Apprendre le français pour apprendre à l’école ou pour exercer un métier dans un domaine spécifique dépasse en effet les limites de l’apprentissage d’une langue pour communiquer au quotidien. Selon Michel Verdelhan (2), le français de scolarisation (FLSCO ou FLScol) est la langue dans laquelle les enseignants expliquent les savoirs disciplinaires, c’est la langue qui accompagne et rend possible le travail de la pensée qui soutient l’appropria- tion des savoirs, c’est la langue des écrits spécifiques au monde scolaire, tels le résumé, la synthèse ou l’argu- mentation. C’est enfin la langue dans laquelle l’élève s’exerce, exécute des consignes, décode des énoncés… Bruno Maurer (3) ajoute que le FLSco est aussi une langue qui, au sein de la classe, fait appel à des compétences langagières essentielles pour l’émancipation de chaque apprenant : oser se confronter, argumenter, se justifier, expliciter ses accords et désaccords.

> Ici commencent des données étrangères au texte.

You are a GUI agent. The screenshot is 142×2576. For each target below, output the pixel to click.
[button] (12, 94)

En classe, Myriam et Blanche progressent bien, Yuliya plus difficilement. Myriam pourtant était allophone il y a peu, Blanche est bilingue et Yuliya francophone.
Le paradoxe du FLSco, dans le contexte de nos classes, est qu’un élève allophone peut être déjà tout à fait familiarisé avec ce niveau langagier dans sa langue d’origine alors que des élèves francophones issus de milieux plus fragiles peuvent en être très éloignés. Pour l’élève allophone en phase avec les codes scolaires, le défi sera d’acquérir le français pour traduire ce qu’il sait déjà… Face à l’élève francophone fragilisé par une méconnaissance de ces codes, la difficulté pour l’enseignant sera de percevoir qu’au-delà de l’usage d’une langue familière, cet élève devra intérioriser une manière de penser, de s’exprimer, d’analyser, de se mettre à distance, ce qui, pour lui, relève pratiquement de l’apprentissage d’une langue étrangère.

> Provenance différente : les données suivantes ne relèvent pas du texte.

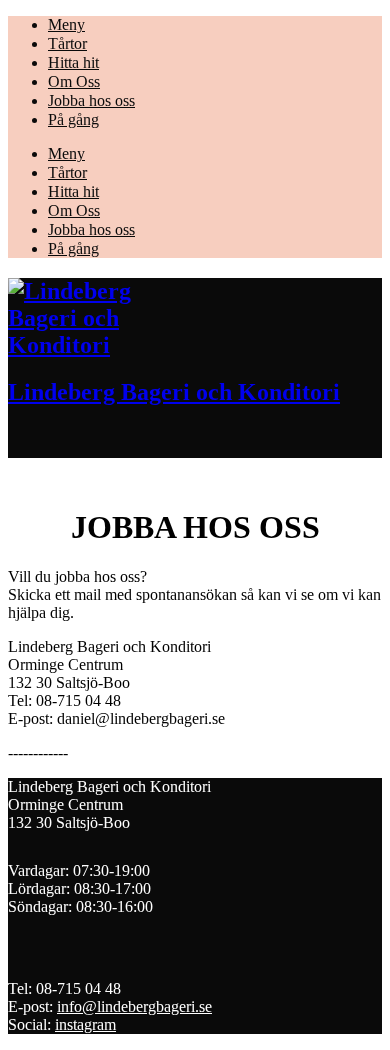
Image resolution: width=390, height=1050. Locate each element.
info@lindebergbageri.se (134, 1006)
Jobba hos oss (91, 100)
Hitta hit (73, 62)
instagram (85, 1024)
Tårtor (67, 43)
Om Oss (74, 81)
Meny (66, 24)
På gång (73, 119)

Devant un tel paysage apparait comme une évidence la place que la langue et son apprentissage doivent occuper dans la pratique de chaque enseignant. Dès les premiers pas à la maternelle, l’attention aux langues des élèves doit permettre de débusquer les maladresses, les timidités, les fragilités pour éviter que les écarts de langue ne se creusent sans cesse davantage, au fil de la scolarité, avec le risque d’entrainer ces élèves dans la spirale de l’échec scolaire.
L’équipe pédagogique aura un rôle essentiel à jouer dans la mise en place et la poursuite d’une politique cohérente en matière de langue. Cela suppose de développer de façon systématique et stratégique une conception claire de l’enseignement de la langue et du rôle de la langue à l’école afin d’accroitre la réussite scolaire de tous les enfants.

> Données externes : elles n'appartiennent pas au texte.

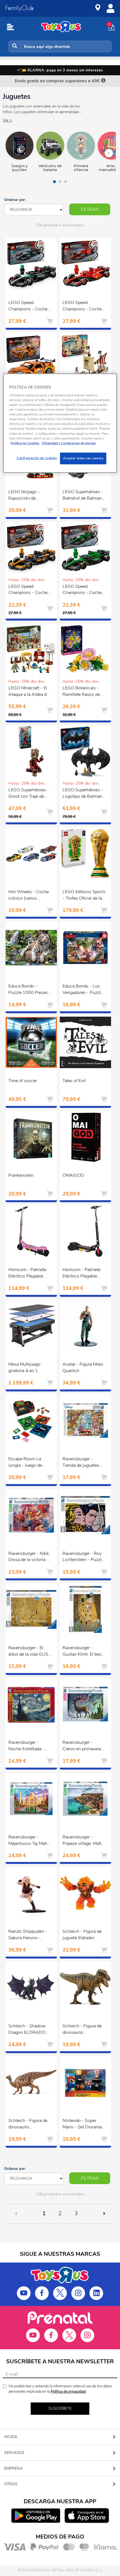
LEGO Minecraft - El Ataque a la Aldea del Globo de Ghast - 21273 (29, 692)
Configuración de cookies (37, 458)
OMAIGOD (73, 1175)
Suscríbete (60, 2408)
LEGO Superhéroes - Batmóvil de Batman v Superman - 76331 (84, 496)
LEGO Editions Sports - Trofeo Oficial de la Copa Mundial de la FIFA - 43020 (84, 896)
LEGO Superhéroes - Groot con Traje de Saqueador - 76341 (28, 794)
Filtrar (90, 209)
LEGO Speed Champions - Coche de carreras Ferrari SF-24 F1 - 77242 (84, 306)
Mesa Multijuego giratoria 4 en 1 (24, 1367)
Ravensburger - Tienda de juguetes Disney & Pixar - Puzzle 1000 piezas (82, 1463)
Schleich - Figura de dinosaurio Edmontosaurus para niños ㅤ (28, 2125)
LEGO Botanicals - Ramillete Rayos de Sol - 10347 (81, 692)
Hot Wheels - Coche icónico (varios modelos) (28, 896)
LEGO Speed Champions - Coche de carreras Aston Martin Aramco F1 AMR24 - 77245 (82, 590)
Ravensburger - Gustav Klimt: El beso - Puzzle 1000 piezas (84, 1652)
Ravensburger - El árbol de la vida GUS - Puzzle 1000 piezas (29, 1652)
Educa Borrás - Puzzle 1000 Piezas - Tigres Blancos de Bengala (29, 990)
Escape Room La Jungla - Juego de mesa (25, 1463)
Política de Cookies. (25, 443)
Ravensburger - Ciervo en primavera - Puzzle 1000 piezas (83, 1746)
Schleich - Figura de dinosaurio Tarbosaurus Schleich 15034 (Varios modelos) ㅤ (83, 2030)
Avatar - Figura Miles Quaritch (83, 1367)
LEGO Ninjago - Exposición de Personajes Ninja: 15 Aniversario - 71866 (28, 496)
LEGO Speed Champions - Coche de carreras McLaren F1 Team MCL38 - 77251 (27, 590)
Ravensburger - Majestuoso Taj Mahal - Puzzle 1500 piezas (29, 1841)
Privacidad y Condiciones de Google (68, 443)
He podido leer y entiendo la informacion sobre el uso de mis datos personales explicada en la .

Véronique Baudrenghien et Nicole Wauters
Article publié dans « >Traces de ChanGements n°232 (septembre-octobre 2017), la revue de ChanGements pour l’égalité (CGé)
(1) B. Abdelilah-Bauer, Le défi des enfants bilingues, La Découverte (2008)
(2) et (3) M. Verdelhan, B. Maurer et M.-C. Durand, Le français, langue de scolarisation : vers une didactique spécifique (2002)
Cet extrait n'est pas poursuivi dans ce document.